Extract the records below word for word and ignore the images.
==*==
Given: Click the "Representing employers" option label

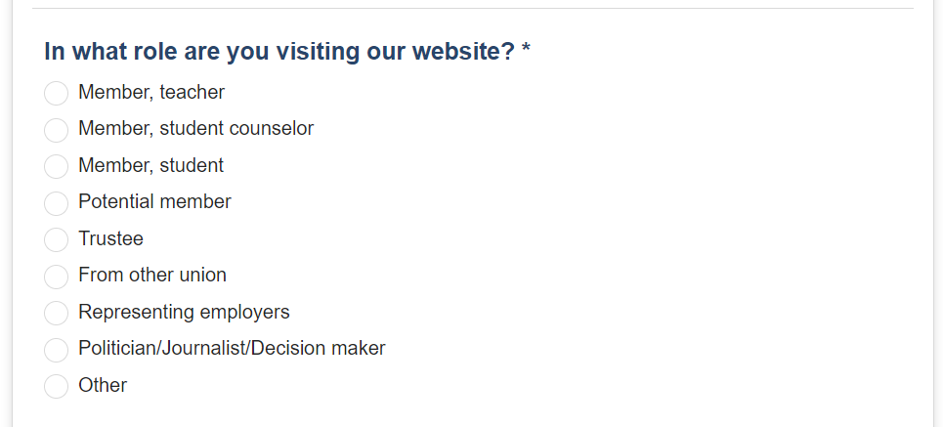Looking at the screenshot, I should click(184, 312).
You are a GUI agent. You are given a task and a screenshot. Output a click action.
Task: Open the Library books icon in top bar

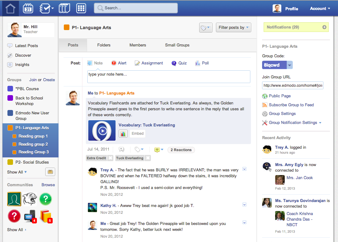[64, 8]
==*==
◆ **Solution below**
Given: Click the "Representing employers" option label

Looking at the screenshot, I should click(184, 312).
You are a GUI agent. You are given a task and a screenshot. Output a click action.
Task: Open the Library books icon in top bar

[64, 8]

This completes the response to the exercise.